_Stated goal 1_
Do the following statements agree with the article on the Iquique seismic gap? For each, answer yes or no and quote the words of the article that decide it. (a) Initial studies indicate that only about a third of the vulnerable zone broke. (b) GFZ seismologists believe the April 2 earthquake closed the local seismic gap. (c) The plate boundary from Patagonia to Panama breaks completely over roughly 150 years.
_Stated goal 2_
Carry the article on the Iquique seismic gap forward by writing what comes after its final sentence.

_Text to read_
More Earthquakes for Chile? Seismic gap has not been closed

GPS measurements of the displacement vectors. Credit: GFZ

After the strong earthquake that struck Chile on April 2 (CEST), numerous aftershocks, some of them of a considerable magnitude, have struck the region around Iquique. Seismologists from the GFZ German Research Centre for Geosciences doubt that the strong earthquake closed the local seismic gap and decreased the risk of a large earthquake. On the contrary, initial studies of the rupture process and the aftershocks show that only about a third of the vulnerable zone broke.

This vulnerable area is referred to as the seismic gap of Iquique and a strong earthquake is expected to strike here. The Pacific Nazca plate meets the South American plate at South America’s west coast. “In a subsea trench along the coast, the Pacific Ocean floor submerges beneath the continent building up tension that is released in earthquakes,” explains Professor Onno Oncken of the GFZ. “In the course of about 150 years the entire plate boundary from Patagonia in the South to Panama in the North breaks completely with a segmented series of strong earthquakes.” This cycle has been completed except for a last segment west of Iquique in northern Chile. As expected, the strong earthquake of April 2 took place exactly at this seismic gap.

_Rows_
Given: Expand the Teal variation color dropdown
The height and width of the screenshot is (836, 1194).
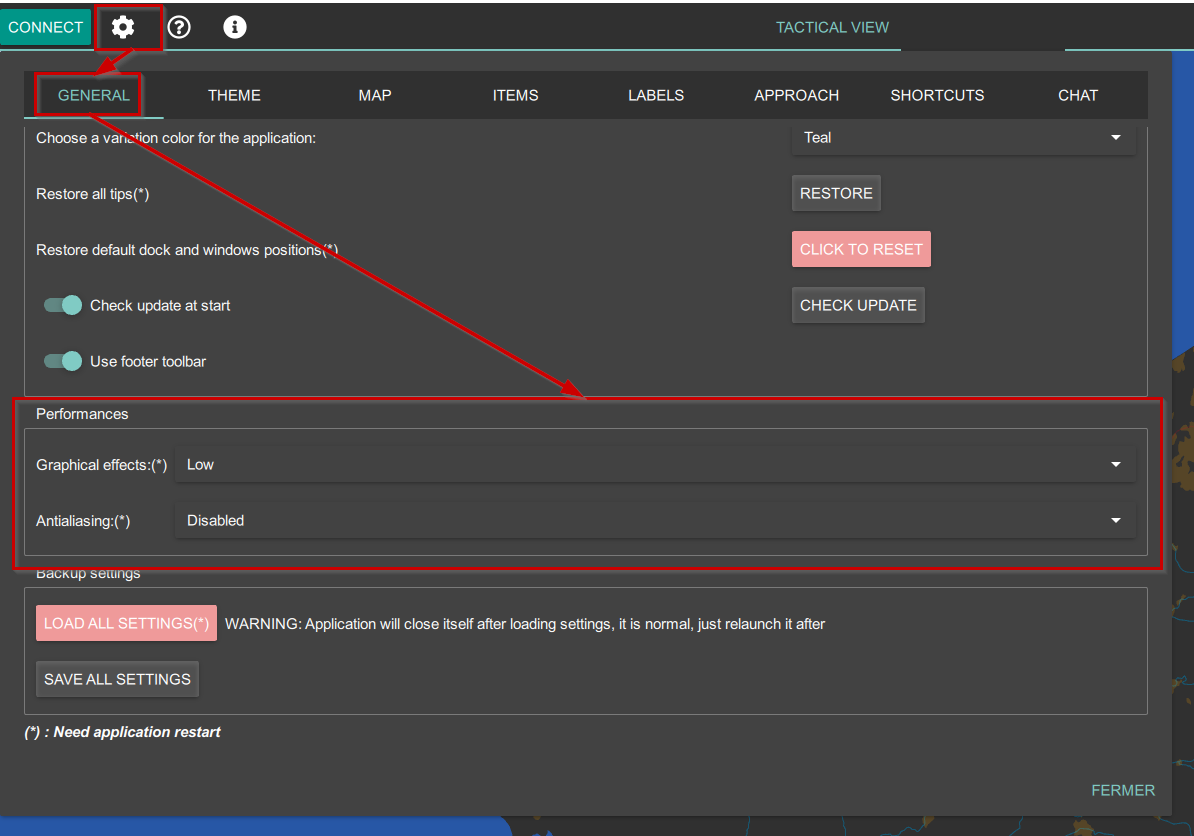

---

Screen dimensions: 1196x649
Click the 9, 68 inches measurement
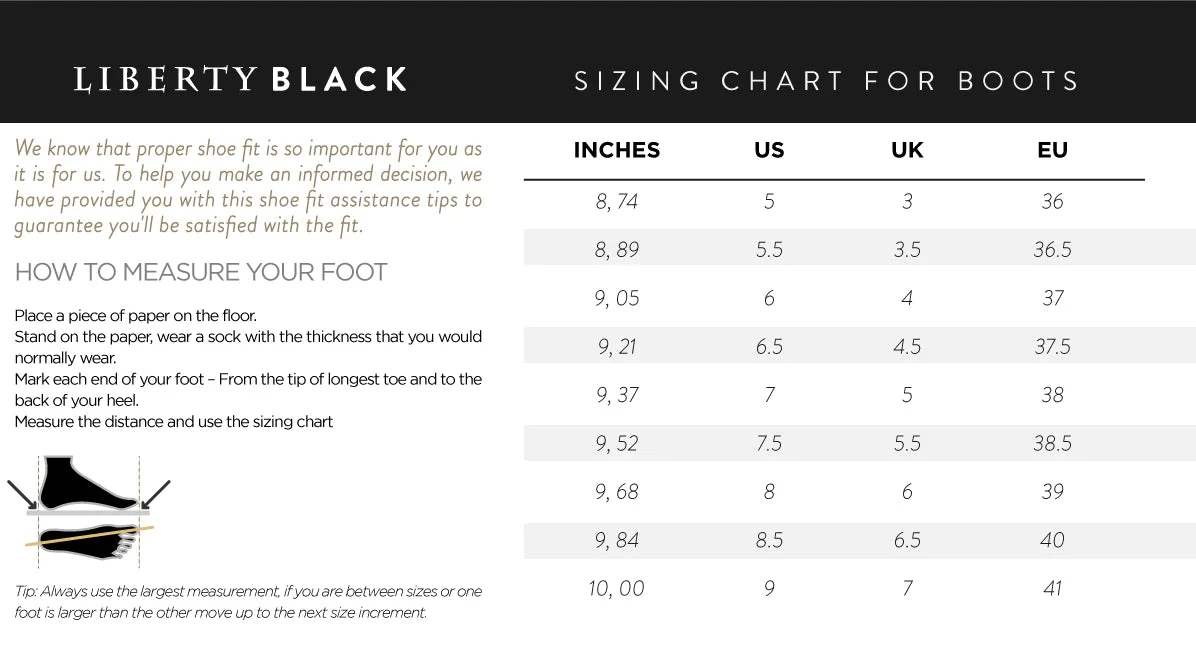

_Right answer 1_
(a) Yes: "initial studies of the rupture process and the aftershocks show that only about a third of the vulnerable zone broke."
(b) No: "Seismologists from the GFZ German Research Centre for Geosciences doubt that the strong earthquake closed the local seismic gap and decreased the risk of a large earthquake."
(c) Yes: "In the course of about 150 years the entire plate boundary from Patagonia in the South to Panama in the North breaks completely with a segmented series of strong earthquakes."

_Right answer 2_
No All-Clear

Initial analyses conducted by GFZ seismologists have shown that there is no sign that tension in the earth’ crust has significantly decreased: “So far tension has been released only in the central section of this vulnerable zone,” Oncken further explains. The series of earthquakes began on March 16 with a 6.7-magnitude earthquake. Although the main earthquake with a magnitude of 8.1 broke the central section of the seismic gap of a length of some 100 kilometres, two large segments further north and south remain intact, and these segments are able to cause strong earthquakes with a high risk of ground shaking and tsunamis.Oncken: “This means that the risk of one or even several earthquakes with a magnitude clearly above 8 still exists.” Furthermore, the location and magnitude of the aftershocks suggest such a scenario.

Since the main quake struck, hundreds of aftershocks have been registered, the strongest that of April 2 (CEST) of a magnitude of 7.6. This earthquake struck about 100 kilometres south of the main earthquake’s epicentre. Together with the its associated aftershocks, it forms a second rupture zone.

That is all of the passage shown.